__Document segment__
— start —
# Had to fill my time doin something



## Bo0YaA (Sep 29, 2008)

Hey guys, I recently started putting together a collection of loaded rifle and pistol cartridges to display in my man cave. If you have any that are not on the list below and would be willing to part with one, I will gladly reimburse you for the components, as well as shipping if you live to far to meet with me. Here are the calibers I currently have in my collection. Also, many of these I have duplicates of, if you would like to trade me one for another, let me know which one you are interested in and I will let you know if its one I have duplicates of. Thanks!! 

.45-70 Govt.
.375 Ruger
.35 Remington
.338 Federal
.32 Win Special
.300 Win Mag
.300 WSM
.30-06 Rem
.30-06 Rem Accelorator 
7.62x54r
7.62x51 NATO
.308 Win
.308 Win Accelorator
.300 Savage
.30-30 Win
.30-30 Win Accelorator
.30 Carbine 
7.62x39
7mm Mag
.280 Ackley
7mm-08
.270 WSM
.270 WIn
.264 Win Mag
6.5x55 Swede
.260 Rem
6.5 Creedmoor
6.5 Grendel
.243 Win
.220 Russian
.22-250 Rem
.223 Rem
.221 Rem
.22 WMR
.22 LR
.17 HMR

Pistol cartridges as follows.
.454 Casull
.45 Long Colt
.45 ACP
.44 Mag
.44 Special
10mm
.40 S&W
.357 Sig
.357 Mag
38 Special
9mm Luger
.380 ACP


----------



## Springville Shooter (Oct 15, 2010)

So......It looks like the .25's weren't invited to the party? 

I have a few for ya.-----SS


----------



## Bo0YaA (Sep 29, 2008)

The party has been waiting for them actually lol. Thanks buddy!


----------



## .45 (Sep 21, 2007)

I have a 32-20 you could add to that list....


----------



## Bo0YaA (Sep 29, 2008)

Awesome! Let me know where you are located and either we can meet or I can pay for shipping if that's easier.


----------



## Critter (Mar 20, 2010)

You would have to ship it UPS or FedEX ground since you can not ship ammo through the USPS.


----------



## Bo0YaA (Sep 29, 2008)

As long as it doesn't have powder or primer in it, there are no issues shipping it. I can always load a primer on my end for display purposes.


----------



## .45 (Sep 21, 2007)

Critter said:


> You would have to ship it UPS or FedEX ground since you can not ship ammo through the USPS.


We're going private pony express on this one Critter, no freight bill from the big boys.....;-)


----------



## Critter (Mar 20, 2010)

No problem, it is just something that a lot of people don't know. 

I once had a gentleman that was going to ship me some 357 Herrett brass and he decided to put in a few loaded rounds that he had. 

He said that it was quite interesting when the postal inspectors got done with him


----------



## KineKilla (Jan 28, 2011)

I have a .204 Ruger you could have...don't see it on your list.


----------



## Bo0YaA (Sep 29, 2008)

I would gladly take a .204! Where are you located? would it be easier to ship or meet, I'm in Farmington.


----------



## deljoshua (Jul 29, 2013)

I have few not on your list you could have. 
300 RUM
7mm mag
6.5 carcano
I might have some others, I will check tonight.


----------



## Bo0YaA (Sep 29, 2008)
— end —
__Listing__
— start —
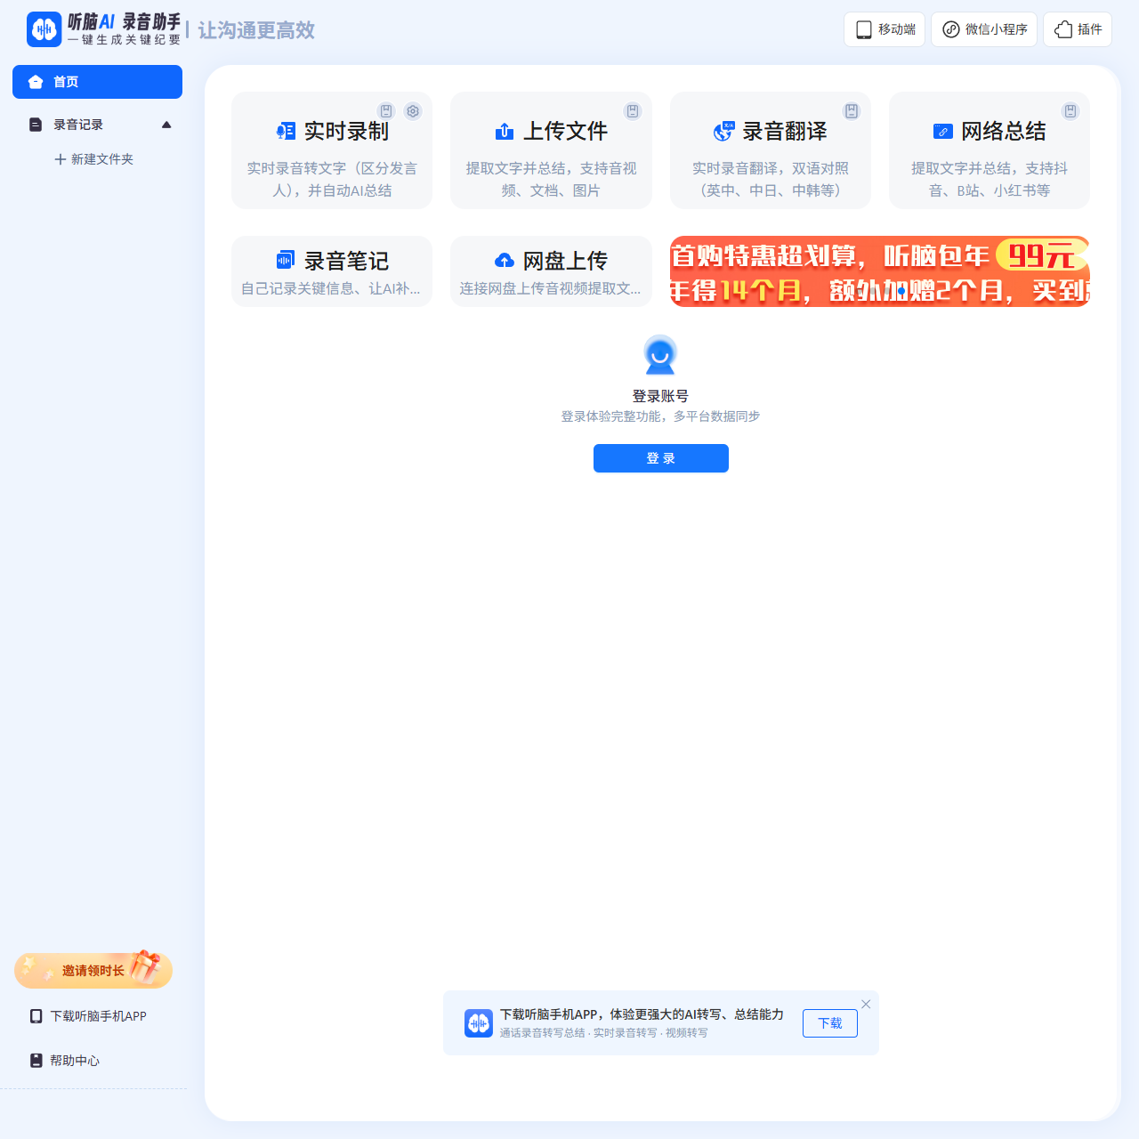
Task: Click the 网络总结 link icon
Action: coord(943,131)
— end —
— start —
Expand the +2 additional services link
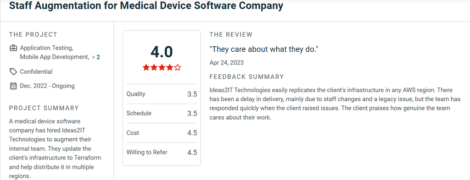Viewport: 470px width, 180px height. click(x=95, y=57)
— end —
__Problem description__
Carry the forum thread about the display collection of loaded cartridges forward from the point where it stops. The material shown is separate from the forum thread.

__Output below__
I did end up getting a 7mm mag but I will gladly take the Carcano and Rum if you could spare them. Let me know where you are from and we can meet up or I can send ya some $$ to ship them.


----------



## Huge29 (Sep 17, 2007)

I probably have a dozen or more i could add, if you ever come through Price on your way to Moab or Powell stop by and I can add a few.


----------



## Bo0YaA (Sep 29, 2008)

I actually do come through there a couple times a year. My good buddy Wayne manages the Sutherlands there in town. Ill let ya know next time I head that way.


----------



## KineKilla (Jan 28, 2011)

Bo0YaA said:


> I would gladly take a .204! Where are you located? would it be easier to ship or meet, I'm in Farmington.


I'm in West Jordan...hardly worth the hassle of shipping. I work in downtown SLC and can bring it with me, or try to connect with you at some point in my travels northward.

Send me a PM and we can work out the specifics.


----------



## Bo0YaA (Sep 29, 2008)

Just want to say thanks to BPTurkeys, WyoGoob, KineKilla, Nambaster and Bodacious for helping me out with my collection! So far I have been able to collect about 240 different calibers (not all up yet) and I thought I would show how I decided to display them in the man cave. The ones wrapped in sticky notes do not have head stamps and had to be identified through research. Once I figure out a labeling system those will be removed. Oh and yes the grenades are inert lol. I'm still looking for stuff like the WSSM stuff, AI stuff, and whatever anybody is willing to part with. I'm more than willing to pay you for the components, so let me know if you have anything unique, obsolete or just not real popular.


----------



## KineKilla (Jan 28, 2011)

Inert Grenades !!?

Where is the fun in that?


----------



## Bo0YaA (Sep 29, 2008)

I agree but the ATF frowns on me owning ones that are functional for some reason lol.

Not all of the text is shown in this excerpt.